I felt the blood rushing to my head. I’d never seen her act like that.
“Pattie, are you upset with me?” I blurted out.
“Well,” she said, her voice low but her tone sharp, almost cutting, “you left very abruptly. And Eric was very upset that you didn’t pay your hotel bill.” She turned back to the circle of women, which seemed to close around her, and I knew at that moment how angry she was with me. In Jamaica I had made a choice between her and George, and I had chosen George. I’d turned my back on her, and now—not out of malice or spite but from the fear of being betrayed again and the need to protect herself—she was turning her back on me.
What had I done? Had I lost my best friend? Pattie had never been mad at me, not once that I could remember, and I couldn’t bear to think that this moment might mark the end of our friendship. I was frantic to find George and get out of there. Searching through the crowded rooms, I ran right into Eric.
“Oh, God,” he said with a smile that looked more like a sneer. “Look who’s here.”
He drew back from me, almost as if he found me repulsive, and once again I ran away, looking for George.

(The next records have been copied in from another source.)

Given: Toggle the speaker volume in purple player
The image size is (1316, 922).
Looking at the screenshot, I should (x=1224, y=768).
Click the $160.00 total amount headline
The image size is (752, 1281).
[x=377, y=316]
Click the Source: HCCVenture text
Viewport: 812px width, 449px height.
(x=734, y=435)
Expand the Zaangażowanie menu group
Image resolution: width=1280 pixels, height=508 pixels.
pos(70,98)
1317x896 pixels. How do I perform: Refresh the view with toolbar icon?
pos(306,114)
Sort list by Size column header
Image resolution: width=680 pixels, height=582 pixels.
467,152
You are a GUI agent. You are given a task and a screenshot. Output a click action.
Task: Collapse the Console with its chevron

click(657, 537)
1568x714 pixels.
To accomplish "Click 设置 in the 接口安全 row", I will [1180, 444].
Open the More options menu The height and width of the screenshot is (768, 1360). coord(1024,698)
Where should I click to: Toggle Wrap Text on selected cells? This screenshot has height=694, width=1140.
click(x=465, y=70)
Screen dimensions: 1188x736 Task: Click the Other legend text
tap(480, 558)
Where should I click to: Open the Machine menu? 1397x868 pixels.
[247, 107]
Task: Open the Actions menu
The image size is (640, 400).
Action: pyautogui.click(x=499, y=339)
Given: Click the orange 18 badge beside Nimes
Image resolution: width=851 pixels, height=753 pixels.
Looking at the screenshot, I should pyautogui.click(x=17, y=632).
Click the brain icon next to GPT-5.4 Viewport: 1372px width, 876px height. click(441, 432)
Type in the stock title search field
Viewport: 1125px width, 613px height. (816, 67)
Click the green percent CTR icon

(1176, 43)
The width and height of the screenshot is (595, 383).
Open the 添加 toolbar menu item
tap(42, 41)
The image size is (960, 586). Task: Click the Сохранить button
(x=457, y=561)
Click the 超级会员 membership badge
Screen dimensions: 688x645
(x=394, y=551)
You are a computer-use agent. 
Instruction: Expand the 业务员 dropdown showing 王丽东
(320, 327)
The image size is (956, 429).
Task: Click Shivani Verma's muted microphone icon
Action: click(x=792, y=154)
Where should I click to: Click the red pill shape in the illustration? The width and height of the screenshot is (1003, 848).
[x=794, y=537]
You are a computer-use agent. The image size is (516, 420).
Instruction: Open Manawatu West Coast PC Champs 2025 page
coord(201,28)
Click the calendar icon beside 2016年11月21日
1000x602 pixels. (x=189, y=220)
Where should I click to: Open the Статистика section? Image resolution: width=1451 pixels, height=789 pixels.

Finally, I found him and I pulled at his sleeve.
“We need to leave,” I said.
“Okay,” he said. He’d had enough of the party.
On the way back to Friar Park, I fought back tears. “Pattie and Eric are really mad at me,” I said.
“Yeah,” he said. He seemed to know all about it.
“Did Eric talk to you?” I asked.
“He mentioned it,” George said with a shrug.
“Oh shit.” If Eric was angry with me, he would make it difficult for me to smooth things over with Pattie. He might try to come between us. He might even tell Pattie to forget about me.
Clapton Is God—I remembered the graffiti all over the London subways and storefronts. I felt the power of Eric Clapton coming between me and Pattie, and it terrified me. He could take her away from me.
“Don’t worry,” George reassured me, steering the Mercedes around a steep bend, “it will all blow over soon.”
One night during that trip to England, I stayed with Maureen at her London apartment. We talked for hours, drinking Scotch and smoking one cigarette after another. I told her what had happened with Pattie and Eric. She shook her head, the same gently amused smile on her face that George had when I told him the story of what happened with me and Ringo.
She took the cigarette holder out of her mouth and tapped it against the ashtray before speaking the words that summed up all of it, every last ounce of it. “It’s all gone to hell in a handbag, hasn’t it?”